The hotel's function room was dimly lit, illuminated mainly by the bar running down one side of the room and some garish disco lighting around the stage, where a DJ leafed through an uninspired CD collection of 80's hits. The dance floor, however, was empty. Most of the people, having arrived in jovial, if slightly strained, spirits were clustered around the bar or the buffet. As the room gradually filled and the flow of new arrivals tailed off, a pervasive silence began to take hold, somehow overpowering even the music and causing it to recede to a faint echo from a distant life.

They looked around at each other apprehensively, every face appearing gaunt - somehow stretched too thin and worn out. Flickers of pain flashed around eyes and mouths. A peculiar deadness spread through the air.

And then, seemingly from nowhere, the dance floor was filled with silent gangly youths, moving with intent expressions on their acne'd faces - all bad haircuts and awkward, ill-fitting clothes. And as they danced, strange holographic lights appeared over their heads, bursting like fireworks in the November night sky. But there was nothing beautiful about them. There was a strange ominous quality about them - half-formed images of sorrowful faces and lonely figures appeared and disappeared restlessly.
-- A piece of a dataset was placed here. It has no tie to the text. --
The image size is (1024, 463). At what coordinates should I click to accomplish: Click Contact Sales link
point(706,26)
As more and more appeared, like smoke bellowing from a long-dormant volcano on the verge of erupting, they began to spread throughout the room, out over the heads of the elder observers, and there began to take more definite, personalised shapes. Now these holograms, silently, but in sight of all, spoke of the intervening years: of dully aching disappointments and the cold ashes of dead loves; of tiredness and tedium; of forgotten hopes and guilty consciences. They told tales of divorces and debts and drugs and alcoholism. They told of betrayals and broken promises, both great and small. Loss of pride, of dignity, of control and of care.

The youths stopped dancing and stared in hostile silence at their older selves. Somehow, without speaking, they asked a question:

"Who are you?"

But each of the elders, trapped and tormented beneath their own personal stormcloud of pain and misery, could give no answer.

"Who are you?"

The youths were now drifting from the dance floor to confront their older selves. Overhead, the strange lights continued to boil and flicker. Face to face, the youths studied their future selves, who, in turn, sought to avoid their gazes.
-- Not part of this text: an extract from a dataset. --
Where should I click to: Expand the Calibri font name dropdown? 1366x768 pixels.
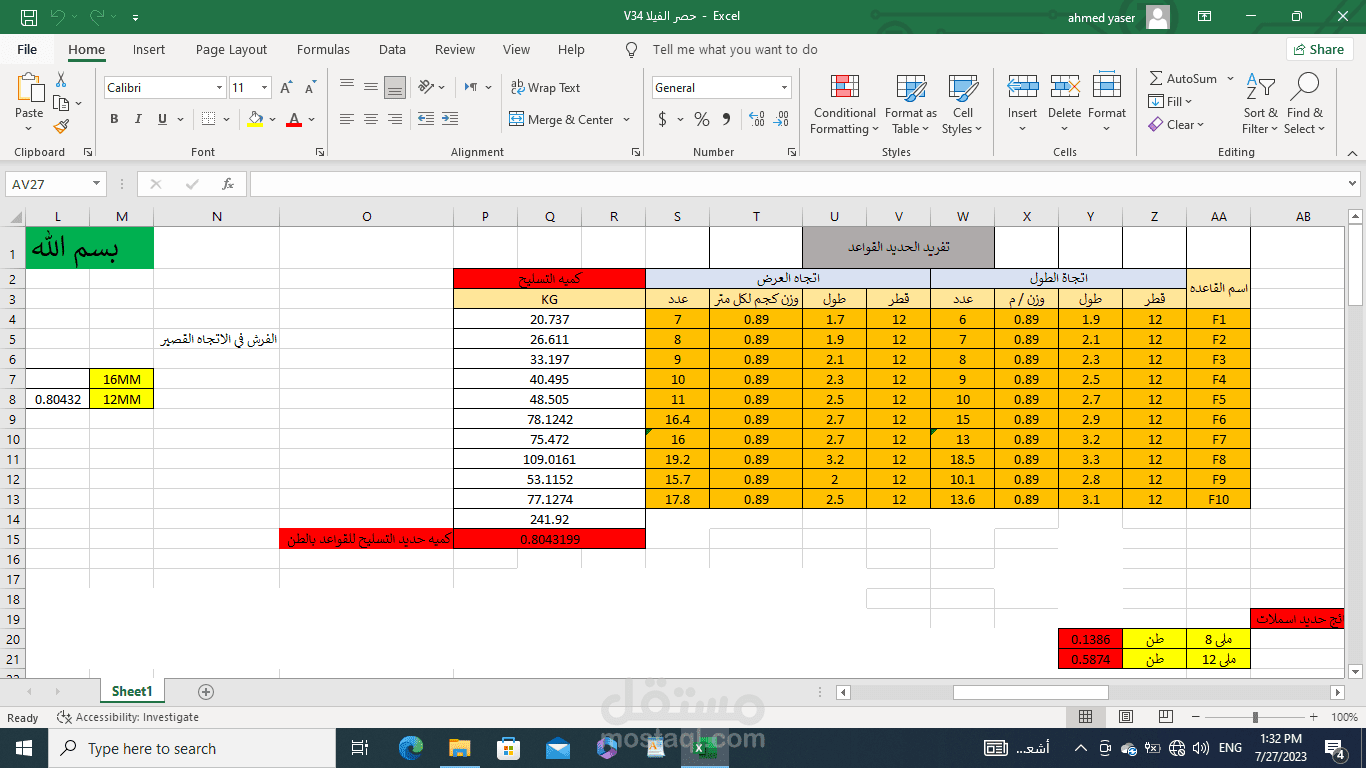tap(219, 88)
Again, they spoke telepathically.

"This is not what we expected. This is not what we dream of!"

The elders flinched from this sudden fury.

"What have you done with your lives? What have you done with our lives!"

Suddenly, savagely, the youths fell on their futures, beating and tearing them, scratching at their eyes, cursing them and rending their flesh in screaming madness. Quivering gobbets of fat and muscle were ripped from bones and cast aside in bloody confusion on the polished wood floor.

The party-goers thrashed around wildly on the floor, screaming and shrieking in incoherent terror until, one by one, they fell still and silent, killed by huge aneurysms.

There were no survivors and no explanations.